A partir de la tête de clone, la filière a organisé un processus pyramidal de multiplication passant par trois catégories de matériel.

  • Le matériel initial est produit à partir des têtes de clone (5 à 10 souches). Les greffés-soudés (ou les racinés pour les porte-greffes) qui en sont issus permettent l’installation de parcelles de prémultiplication. Ces dernières sont exclusivement  implantées chez des établissements agréés (14 en France), sur des parcelles qui doivent être vierges de vigne depuis plus de 20 ans.
  • Le matériel de base, issu de la prémultiplication, est utilisé pour implanter des vignes-mères de greffons ou de porte-greffes chez des pépiniéristes ou des vignerons multiplicateurs. Le repos du sol est dans ce cas de 10 ans minimum, et l’ensemble du matériel doit avoir été traité à l’eau chaude avant la plantation (bain à 50 °C pendant 45 minutes), dans le cadre de la lutte prophylactique contre le phytoplasme de la flavescence dorée.
  • Ces vignes permettent la production massive de matériel certifié (greffons et porte-greffes), mis en œuvre par les pépiniéristes pour répondre aux besoins de la viticulture.
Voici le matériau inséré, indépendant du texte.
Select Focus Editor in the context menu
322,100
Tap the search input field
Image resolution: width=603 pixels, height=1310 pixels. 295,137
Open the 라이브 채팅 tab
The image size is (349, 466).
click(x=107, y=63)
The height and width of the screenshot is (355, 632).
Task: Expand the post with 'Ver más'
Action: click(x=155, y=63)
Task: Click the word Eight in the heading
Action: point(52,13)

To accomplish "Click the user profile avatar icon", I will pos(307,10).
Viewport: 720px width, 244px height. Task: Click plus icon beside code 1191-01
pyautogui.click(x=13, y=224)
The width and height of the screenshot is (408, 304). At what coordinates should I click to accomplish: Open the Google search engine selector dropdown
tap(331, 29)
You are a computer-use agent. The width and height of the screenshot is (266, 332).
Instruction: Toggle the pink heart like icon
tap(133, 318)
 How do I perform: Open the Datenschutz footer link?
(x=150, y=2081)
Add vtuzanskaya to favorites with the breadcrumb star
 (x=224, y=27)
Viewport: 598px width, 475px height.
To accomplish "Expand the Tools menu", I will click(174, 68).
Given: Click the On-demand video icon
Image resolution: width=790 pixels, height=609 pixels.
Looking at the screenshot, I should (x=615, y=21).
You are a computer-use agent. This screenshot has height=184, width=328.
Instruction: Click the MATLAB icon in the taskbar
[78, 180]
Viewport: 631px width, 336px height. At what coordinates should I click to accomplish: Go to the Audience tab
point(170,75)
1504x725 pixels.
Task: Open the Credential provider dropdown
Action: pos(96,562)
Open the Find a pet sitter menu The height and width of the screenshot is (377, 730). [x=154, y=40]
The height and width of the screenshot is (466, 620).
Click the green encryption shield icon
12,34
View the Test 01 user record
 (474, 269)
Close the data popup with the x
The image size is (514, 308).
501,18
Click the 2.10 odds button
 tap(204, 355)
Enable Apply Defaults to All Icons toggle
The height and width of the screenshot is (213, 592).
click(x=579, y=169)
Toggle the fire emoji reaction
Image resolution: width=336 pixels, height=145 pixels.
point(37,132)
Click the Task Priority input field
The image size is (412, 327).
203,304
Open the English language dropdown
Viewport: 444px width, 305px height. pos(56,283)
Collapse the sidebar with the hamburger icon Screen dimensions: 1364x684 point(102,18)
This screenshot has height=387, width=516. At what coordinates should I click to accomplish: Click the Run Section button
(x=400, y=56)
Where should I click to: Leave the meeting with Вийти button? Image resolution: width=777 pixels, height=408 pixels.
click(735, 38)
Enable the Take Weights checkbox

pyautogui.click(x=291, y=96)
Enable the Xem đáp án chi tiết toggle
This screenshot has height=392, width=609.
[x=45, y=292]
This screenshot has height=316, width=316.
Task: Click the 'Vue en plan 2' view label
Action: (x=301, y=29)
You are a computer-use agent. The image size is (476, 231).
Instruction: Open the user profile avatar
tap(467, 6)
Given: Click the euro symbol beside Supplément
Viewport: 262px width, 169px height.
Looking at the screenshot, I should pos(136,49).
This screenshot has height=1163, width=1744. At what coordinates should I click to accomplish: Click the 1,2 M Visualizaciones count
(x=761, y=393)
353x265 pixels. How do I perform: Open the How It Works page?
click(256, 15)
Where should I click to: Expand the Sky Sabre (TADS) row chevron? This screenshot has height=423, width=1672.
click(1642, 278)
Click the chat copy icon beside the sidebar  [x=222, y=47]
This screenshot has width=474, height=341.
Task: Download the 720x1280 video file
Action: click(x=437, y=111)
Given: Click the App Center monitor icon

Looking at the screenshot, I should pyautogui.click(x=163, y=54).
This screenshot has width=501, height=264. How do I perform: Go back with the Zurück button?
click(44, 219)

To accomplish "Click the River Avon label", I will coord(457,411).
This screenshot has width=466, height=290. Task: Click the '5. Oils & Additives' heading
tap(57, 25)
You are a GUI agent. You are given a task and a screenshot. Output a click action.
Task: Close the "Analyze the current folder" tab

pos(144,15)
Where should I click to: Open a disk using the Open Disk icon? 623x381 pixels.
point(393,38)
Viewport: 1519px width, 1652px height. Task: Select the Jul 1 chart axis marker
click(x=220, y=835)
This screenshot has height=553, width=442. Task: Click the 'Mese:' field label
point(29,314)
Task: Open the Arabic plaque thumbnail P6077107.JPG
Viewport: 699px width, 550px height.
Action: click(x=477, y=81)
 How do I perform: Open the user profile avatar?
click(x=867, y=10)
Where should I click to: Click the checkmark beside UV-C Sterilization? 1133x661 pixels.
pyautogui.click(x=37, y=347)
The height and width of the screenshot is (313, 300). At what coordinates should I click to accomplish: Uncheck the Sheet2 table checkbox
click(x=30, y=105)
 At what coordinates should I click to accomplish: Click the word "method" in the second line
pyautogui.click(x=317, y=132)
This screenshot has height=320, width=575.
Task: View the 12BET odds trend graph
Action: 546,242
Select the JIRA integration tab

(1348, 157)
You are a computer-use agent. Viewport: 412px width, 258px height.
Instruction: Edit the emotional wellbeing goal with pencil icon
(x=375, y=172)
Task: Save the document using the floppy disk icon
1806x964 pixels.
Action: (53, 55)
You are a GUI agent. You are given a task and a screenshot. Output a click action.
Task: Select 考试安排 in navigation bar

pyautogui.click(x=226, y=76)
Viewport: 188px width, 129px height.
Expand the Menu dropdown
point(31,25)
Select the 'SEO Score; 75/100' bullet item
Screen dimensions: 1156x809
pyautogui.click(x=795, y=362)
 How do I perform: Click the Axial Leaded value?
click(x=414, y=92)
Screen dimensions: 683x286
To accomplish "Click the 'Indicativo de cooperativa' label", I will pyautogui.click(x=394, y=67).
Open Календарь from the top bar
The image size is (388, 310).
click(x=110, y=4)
Figure 2 : Processus de multiplication

Toutes catégories confondues, ce sont plus de 3700 ha de vignes-mères qui sont disséminées sur le territoire français. A chaque étape, de nombreux contrôles sont effectués à intervalles réguliers :

  • Tests sanitaires contre les virus du court noué et des enroulements types 1 et 3 (tous les 10 ans pour le matériel certifié, tous les 6 ans pour le matériel de base).
  • Contrôle visuel exhaustif des vignes mères de greffons tous les ans (symptômes de maladies à phytoplasme, état sanitaire général).

 

Entre la tête de clone (pied initial) et le plant certifié, seule deux étapes intermédiaires interviennent, ce qui permet d’obtenir des  quantités significatives de matériel tout en limitant les risques de contamination et de perte de traçabilité au cours du processus de multiplication. Un contrôle drastique est effectué à chaque niveau, tant sur les établissements que sur le matériel lui-même, offrant à la filière une sécurité sanitaire et des garanties de traçabilité pour le matériel végétal certifié qui lui est distribué.